== Directions for this task ==
Gather all lines from the material that contain the word "options".

== Extracted material ==
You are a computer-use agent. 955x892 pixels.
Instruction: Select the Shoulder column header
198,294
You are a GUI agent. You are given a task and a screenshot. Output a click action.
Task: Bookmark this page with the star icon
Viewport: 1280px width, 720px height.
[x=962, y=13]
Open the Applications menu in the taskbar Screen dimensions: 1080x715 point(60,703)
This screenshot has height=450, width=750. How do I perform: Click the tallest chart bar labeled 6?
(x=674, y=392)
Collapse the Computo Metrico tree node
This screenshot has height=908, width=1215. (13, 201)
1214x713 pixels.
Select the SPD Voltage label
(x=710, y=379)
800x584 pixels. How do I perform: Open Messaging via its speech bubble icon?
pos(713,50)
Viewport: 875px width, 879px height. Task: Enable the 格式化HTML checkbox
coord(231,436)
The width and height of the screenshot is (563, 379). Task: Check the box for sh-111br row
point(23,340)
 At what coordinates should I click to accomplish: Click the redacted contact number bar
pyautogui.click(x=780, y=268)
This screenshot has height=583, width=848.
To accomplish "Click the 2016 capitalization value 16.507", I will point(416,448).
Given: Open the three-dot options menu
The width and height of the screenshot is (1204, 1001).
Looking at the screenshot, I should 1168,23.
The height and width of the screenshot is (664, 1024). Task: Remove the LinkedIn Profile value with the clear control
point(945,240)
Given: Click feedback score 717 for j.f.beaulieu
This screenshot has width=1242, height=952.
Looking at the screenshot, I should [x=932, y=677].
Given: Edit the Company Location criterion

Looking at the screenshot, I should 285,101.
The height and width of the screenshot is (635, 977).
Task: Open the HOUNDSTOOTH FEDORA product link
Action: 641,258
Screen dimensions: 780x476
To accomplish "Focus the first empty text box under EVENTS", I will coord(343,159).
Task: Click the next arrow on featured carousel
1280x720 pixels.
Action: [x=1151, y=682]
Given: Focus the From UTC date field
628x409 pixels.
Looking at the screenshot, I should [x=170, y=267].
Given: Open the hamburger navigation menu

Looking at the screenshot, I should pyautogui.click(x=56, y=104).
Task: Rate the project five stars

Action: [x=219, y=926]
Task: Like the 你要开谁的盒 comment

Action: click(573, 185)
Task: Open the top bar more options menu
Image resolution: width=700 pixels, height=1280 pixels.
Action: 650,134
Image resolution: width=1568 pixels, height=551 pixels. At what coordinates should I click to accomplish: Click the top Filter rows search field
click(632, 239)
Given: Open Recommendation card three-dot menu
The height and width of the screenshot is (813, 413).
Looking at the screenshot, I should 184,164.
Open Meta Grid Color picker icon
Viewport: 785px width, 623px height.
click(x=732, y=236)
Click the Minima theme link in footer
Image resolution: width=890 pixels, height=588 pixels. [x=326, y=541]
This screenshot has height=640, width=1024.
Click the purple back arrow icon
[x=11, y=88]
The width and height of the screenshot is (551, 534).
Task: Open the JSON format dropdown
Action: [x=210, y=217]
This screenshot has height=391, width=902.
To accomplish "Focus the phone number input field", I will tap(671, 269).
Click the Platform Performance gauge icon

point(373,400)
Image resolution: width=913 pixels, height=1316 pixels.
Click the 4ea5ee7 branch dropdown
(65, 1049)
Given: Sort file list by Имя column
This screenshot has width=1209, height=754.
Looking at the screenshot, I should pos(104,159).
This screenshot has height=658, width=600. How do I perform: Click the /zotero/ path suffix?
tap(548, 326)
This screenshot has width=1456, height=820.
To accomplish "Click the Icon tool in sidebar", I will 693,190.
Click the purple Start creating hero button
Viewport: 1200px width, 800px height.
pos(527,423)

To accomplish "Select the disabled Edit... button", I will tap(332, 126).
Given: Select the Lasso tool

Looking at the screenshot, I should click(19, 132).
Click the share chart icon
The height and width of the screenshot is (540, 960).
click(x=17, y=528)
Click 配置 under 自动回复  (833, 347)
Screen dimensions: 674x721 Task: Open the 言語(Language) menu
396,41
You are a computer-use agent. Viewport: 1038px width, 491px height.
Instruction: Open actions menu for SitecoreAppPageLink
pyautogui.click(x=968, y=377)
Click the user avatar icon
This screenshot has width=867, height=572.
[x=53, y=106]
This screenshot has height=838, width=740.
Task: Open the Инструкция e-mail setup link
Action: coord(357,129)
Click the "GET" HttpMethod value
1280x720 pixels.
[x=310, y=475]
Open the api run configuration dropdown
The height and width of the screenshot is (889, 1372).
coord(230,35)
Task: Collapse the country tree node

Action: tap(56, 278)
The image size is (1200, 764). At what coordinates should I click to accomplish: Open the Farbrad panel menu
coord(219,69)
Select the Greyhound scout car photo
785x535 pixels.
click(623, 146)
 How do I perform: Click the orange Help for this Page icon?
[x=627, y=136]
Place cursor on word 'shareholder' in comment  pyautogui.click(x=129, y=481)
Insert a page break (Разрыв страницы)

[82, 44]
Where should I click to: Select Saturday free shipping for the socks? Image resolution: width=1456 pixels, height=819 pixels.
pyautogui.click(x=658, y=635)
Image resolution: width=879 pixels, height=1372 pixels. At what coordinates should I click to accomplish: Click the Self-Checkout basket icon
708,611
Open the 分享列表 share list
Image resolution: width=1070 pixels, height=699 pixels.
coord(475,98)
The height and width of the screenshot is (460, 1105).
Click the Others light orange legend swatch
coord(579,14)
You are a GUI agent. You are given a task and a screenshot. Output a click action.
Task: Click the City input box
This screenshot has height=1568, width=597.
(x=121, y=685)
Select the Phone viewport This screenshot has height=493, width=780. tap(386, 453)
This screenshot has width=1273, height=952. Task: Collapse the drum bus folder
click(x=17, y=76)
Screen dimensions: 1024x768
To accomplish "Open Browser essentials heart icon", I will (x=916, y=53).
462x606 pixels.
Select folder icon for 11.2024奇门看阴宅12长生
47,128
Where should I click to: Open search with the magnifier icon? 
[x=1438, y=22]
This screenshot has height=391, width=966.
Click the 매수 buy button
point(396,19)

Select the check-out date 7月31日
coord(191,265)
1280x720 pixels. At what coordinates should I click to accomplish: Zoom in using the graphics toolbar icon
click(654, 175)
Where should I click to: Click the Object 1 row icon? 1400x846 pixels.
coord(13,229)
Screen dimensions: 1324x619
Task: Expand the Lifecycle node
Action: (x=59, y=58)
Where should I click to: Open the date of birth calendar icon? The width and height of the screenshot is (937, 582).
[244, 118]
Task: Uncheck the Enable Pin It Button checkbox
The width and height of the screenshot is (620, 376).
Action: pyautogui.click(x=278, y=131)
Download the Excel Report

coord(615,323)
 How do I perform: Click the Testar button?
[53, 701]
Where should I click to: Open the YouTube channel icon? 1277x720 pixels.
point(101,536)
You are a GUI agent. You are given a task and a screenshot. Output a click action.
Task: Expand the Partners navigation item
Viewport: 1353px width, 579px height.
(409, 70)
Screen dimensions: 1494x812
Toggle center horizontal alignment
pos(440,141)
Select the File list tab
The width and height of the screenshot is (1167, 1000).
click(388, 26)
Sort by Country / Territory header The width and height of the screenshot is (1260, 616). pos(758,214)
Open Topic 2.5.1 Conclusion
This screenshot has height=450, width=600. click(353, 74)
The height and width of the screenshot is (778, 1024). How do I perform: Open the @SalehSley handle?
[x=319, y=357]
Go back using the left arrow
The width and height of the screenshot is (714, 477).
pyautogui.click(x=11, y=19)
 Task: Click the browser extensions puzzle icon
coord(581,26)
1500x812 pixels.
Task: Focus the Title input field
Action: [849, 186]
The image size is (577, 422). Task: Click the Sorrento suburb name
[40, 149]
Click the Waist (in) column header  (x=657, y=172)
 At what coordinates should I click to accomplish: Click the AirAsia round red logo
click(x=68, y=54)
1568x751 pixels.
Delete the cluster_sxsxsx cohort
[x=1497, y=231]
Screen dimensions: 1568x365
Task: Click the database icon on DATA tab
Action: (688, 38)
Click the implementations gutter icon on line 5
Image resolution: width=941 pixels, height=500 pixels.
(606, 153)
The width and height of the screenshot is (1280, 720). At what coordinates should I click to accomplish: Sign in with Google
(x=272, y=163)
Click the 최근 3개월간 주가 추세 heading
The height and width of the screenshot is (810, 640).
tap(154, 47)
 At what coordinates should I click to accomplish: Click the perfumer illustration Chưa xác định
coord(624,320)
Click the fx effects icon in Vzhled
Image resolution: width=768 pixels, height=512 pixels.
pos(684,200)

== Written answer ==
Given: Open the three-dot options menu
Task: Open the top bar more options menu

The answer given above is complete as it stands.